-- START TEXT EXCERPT --

Just Above Sunset

Management Matters

April 9, 2008 · No Comments

It’s odd to find yourself in management, assigning tasks, keeping an eye on the work of others, work you can probably no longer do, and judging them – scolding the careless, encouraging the hapless (even if that seldom makes them less hapless), and of course rewarding the competent, as best you can, because money is always tight and cooking up non-monetary rewards leads to your best worker smiling at you as if you’re some sort of trapped and hopeless fool. You are, but luckily those good workers are usually self-motivated, as they say. In systems work they just get a kick out of clever coding, or elegant solutions involving relationships between systems objects no one ever imagined – they like pulling the rabbit out of the hat and everyone sitting back in their chairs, stunned at how easily thorny problems can evaporate in a single instance of ultra-lucid thinking. They aren’t stuck in the everydayness of the work – they float above it, pretty much toying with it. Unfortunately these happy few also have their résumé floating throughout the industry – so the careless and the hapless are the core of your workforce. It’s not much fun.

 

Then there’s the other stuff that’s even less fun – setting goals, or having them set for you, resource allocation and all the intricacies of planning, balancing demands for changes as customers realize they forget they now actually need this or that feature that they didn’t think was important but, gosh, really is important. Then there’s budgeting. And there’s the unexpected, the personal stuff – Joe doesn’t like Jeff and won’t work with him, Sally thinks Janice is a stuck-up snob and wants you to do something about it, and then Mary sits down and tells you, in tears, that your own boss has been hitting on her. At the end of each day you just want to drink, heavily, and alone.

 

Perhaps parents with three or four children and those who have taught junior high make the best managers – they’ve faced all this in one way or another. But there are bad parents – the aloof or the overly protective, or the panicked or the indifferent. And you might remember junior high – those who taught you were not there because they were stunningly competent at life. There were the sadistic, who finally found a trapped audience they could bully, and be paid for it. And there were the befuddled, and those who decided they’d rather not grow up and found the company of thirteen-year-olds quite pleasant. The stunningly competent at life left – those who can’t do, teach, as they say. Parenting and teaching are not where you look for those who are management material.

-- END TEXT EXCERPT --
-- START SUPPLIED ENTRIES --

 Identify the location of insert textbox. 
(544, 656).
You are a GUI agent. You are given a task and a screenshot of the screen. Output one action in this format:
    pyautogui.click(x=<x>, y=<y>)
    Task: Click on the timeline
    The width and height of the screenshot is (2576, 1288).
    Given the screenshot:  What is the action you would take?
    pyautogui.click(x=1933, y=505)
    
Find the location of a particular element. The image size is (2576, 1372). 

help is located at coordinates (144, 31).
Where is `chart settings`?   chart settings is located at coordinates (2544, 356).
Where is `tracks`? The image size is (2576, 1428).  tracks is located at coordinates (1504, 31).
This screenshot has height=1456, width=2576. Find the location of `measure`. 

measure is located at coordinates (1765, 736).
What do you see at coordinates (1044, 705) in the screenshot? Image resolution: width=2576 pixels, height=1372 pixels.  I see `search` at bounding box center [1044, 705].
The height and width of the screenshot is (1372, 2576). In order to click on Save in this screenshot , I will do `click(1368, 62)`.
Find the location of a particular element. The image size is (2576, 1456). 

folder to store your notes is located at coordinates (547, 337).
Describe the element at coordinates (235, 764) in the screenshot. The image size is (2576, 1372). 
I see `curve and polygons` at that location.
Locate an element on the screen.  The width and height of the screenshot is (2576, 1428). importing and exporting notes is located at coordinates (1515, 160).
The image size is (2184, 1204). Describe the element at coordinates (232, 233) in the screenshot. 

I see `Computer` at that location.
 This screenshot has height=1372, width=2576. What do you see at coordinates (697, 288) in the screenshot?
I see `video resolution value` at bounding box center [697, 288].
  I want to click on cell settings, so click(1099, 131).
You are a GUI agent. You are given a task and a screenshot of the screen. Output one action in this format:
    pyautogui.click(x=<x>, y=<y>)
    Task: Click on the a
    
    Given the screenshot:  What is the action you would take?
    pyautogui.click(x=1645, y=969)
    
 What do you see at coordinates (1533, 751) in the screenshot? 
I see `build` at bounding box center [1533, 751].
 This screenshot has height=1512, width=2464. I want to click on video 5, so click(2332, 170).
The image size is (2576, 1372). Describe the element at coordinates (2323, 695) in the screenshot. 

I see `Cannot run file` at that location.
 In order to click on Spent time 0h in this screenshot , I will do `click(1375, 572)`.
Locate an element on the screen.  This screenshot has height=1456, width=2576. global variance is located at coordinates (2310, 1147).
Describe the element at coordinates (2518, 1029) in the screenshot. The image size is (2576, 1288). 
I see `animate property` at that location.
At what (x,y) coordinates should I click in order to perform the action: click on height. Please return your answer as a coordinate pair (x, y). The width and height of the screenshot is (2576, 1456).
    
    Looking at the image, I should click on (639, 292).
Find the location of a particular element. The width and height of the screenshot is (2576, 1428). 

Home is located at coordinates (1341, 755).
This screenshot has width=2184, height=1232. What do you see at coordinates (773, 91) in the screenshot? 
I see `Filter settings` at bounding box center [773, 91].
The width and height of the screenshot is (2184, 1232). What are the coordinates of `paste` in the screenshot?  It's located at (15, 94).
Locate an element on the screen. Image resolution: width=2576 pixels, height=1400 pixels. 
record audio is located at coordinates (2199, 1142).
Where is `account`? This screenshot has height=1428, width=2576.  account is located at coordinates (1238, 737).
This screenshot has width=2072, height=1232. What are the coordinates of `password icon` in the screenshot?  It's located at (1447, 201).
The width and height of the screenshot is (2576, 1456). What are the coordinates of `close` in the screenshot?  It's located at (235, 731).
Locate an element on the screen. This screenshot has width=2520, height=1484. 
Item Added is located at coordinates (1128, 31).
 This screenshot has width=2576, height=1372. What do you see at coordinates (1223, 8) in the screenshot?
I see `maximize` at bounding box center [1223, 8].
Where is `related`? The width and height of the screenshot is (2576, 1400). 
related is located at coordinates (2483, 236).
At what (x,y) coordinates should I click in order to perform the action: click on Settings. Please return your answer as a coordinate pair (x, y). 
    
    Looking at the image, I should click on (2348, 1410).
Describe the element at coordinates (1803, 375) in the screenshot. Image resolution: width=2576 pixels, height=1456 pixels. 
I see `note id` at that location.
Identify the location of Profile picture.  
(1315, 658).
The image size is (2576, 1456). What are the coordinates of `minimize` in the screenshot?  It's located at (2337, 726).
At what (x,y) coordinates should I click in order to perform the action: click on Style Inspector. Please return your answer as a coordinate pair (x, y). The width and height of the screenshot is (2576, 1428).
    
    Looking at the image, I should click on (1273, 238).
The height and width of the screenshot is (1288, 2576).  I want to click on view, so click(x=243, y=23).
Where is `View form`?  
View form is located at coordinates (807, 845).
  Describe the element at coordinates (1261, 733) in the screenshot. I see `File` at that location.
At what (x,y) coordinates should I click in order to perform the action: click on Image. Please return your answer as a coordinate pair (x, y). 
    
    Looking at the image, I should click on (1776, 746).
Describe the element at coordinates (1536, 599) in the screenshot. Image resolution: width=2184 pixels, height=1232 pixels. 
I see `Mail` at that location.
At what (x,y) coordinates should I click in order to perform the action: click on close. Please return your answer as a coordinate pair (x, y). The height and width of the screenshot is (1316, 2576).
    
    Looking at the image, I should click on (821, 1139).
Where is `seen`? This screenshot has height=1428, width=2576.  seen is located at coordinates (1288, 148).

-- END SUPPLIED ENTRIES --

DIRECTION :: In the management essay, rewrite the part that opens with the words containing "Perhaps parents with" and closes with "are management material.", swapping "junior high" for "middle school".

WRITTEN SOLUTION ::
Perhaps parents with three or four children and those who have taught middle school make the best managers – they’ve faced all this in one way or another. But there are bad parents – the aloof or the overly protective, or the panicked or the indifferent. And you might remember middle school – those who taught you were not there because they were stunningly competent at life. There were the sadistic, who finally found a trapped audience they could bully, and be paid for it. And there were the befuddled, and those who decided they’d rather not grow up and found the company of thirteen-year-olds quite pleasant. The stunningly competent at life left – those who can’t do, teach, as they say. Parenting and teaching are not where you look for those who are management material.